Abstract Background Pulmonary Renal Syndromes are heterogeneous group of disorders characterized by co-occurrence of rapidly progressive glomerulonephritis (RPGN) and alveolar hemorrhage due to an autoimmune etiology. This condition many a times presents as an emergency and can be rapidly fatal. A high index of suspicion is required to identify PRS early because appropriate diagnosis and timely institution of treatment is necessary for favorable results. The most common causes of PRS include anti-neutrophil cytoplasmic antibody (ANCA) associated vasculitis (AAV), anti-glomerular basement membrane (Anti-GBM) disease and systemic lupus erythematosus (SLE) which are responsible for almost 80% of the cases.
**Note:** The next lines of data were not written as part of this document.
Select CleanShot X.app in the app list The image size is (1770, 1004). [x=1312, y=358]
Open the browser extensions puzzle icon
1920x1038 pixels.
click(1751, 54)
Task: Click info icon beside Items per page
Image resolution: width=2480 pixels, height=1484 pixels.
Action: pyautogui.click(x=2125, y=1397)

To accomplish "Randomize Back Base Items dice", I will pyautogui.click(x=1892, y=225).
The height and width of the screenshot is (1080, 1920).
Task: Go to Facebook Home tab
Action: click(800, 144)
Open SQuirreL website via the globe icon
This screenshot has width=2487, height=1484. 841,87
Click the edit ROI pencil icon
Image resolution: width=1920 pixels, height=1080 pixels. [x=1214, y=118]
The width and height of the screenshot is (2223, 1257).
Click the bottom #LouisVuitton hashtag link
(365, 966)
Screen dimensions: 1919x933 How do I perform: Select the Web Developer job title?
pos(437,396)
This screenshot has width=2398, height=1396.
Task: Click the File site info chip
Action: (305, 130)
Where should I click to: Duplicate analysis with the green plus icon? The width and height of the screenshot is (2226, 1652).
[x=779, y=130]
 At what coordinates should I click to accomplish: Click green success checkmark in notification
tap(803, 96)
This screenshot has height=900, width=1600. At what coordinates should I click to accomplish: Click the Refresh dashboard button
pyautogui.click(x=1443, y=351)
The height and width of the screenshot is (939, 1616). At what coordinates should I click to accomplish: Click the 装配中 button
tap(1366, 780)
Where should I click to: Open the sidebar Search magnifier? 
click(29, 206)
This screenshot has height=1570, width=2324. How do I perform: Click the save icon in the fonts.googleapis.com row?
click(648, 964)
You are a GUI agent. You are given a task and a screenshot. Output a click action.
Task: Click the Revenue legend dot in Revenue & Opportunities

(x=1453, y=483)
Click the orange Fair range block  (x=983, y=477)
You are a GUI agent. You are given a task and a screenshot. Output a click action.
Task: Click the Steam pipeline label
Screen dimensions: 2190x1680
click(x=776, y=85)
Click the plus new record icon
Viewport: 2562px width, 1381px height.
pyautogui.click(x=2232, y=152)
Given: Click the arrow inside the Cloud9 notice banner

All these condition share similar clinical presentation however there are some salient features which differentiate them in terms of prognosis and management. Methods This is a narrative review using the search terms; “pulmonary renal syndrome, granulomatosis with polyangiitis; eosinophilic granulomatosis with polyangiitis; microscopic polyangiitis; anti-GBM disease and systemic lupus erythematosus. Results The most common causes of PRS include anti-neutrophil cytoplasmic antibody (ANCA) associated vasculitis (AAV), anti-glomerular basement membrane (Anti-GBM) disease and systemic lupus erythematosus (SLE) which are responsible for almost 80% of the cases. All these condition share similar clinical presentation however there are some salient features which differentiate them in terms of prognosis and management. The response to immunosuppressive therapy and long term prognosis also differs because of distinguishing features in pathogenesis of these disorders. There is no consensus about the management protocols of pulmonary renal syndromes however, various immunological societies have laid down treatment protocols with variable success rates. Conclusion The syndrome of PRS has a high short-term mortality (20–40%). The rates of remission are >90% with current protocols and effective second line therapies exist for those who don't attain remission. Relapse rates are about 15% at 18 months and are higher with patients having PR3-ANCA and a diagnosis of GPA. A high index of suspicion is required to identify PRS early because treatment delays may be rapidly fatal.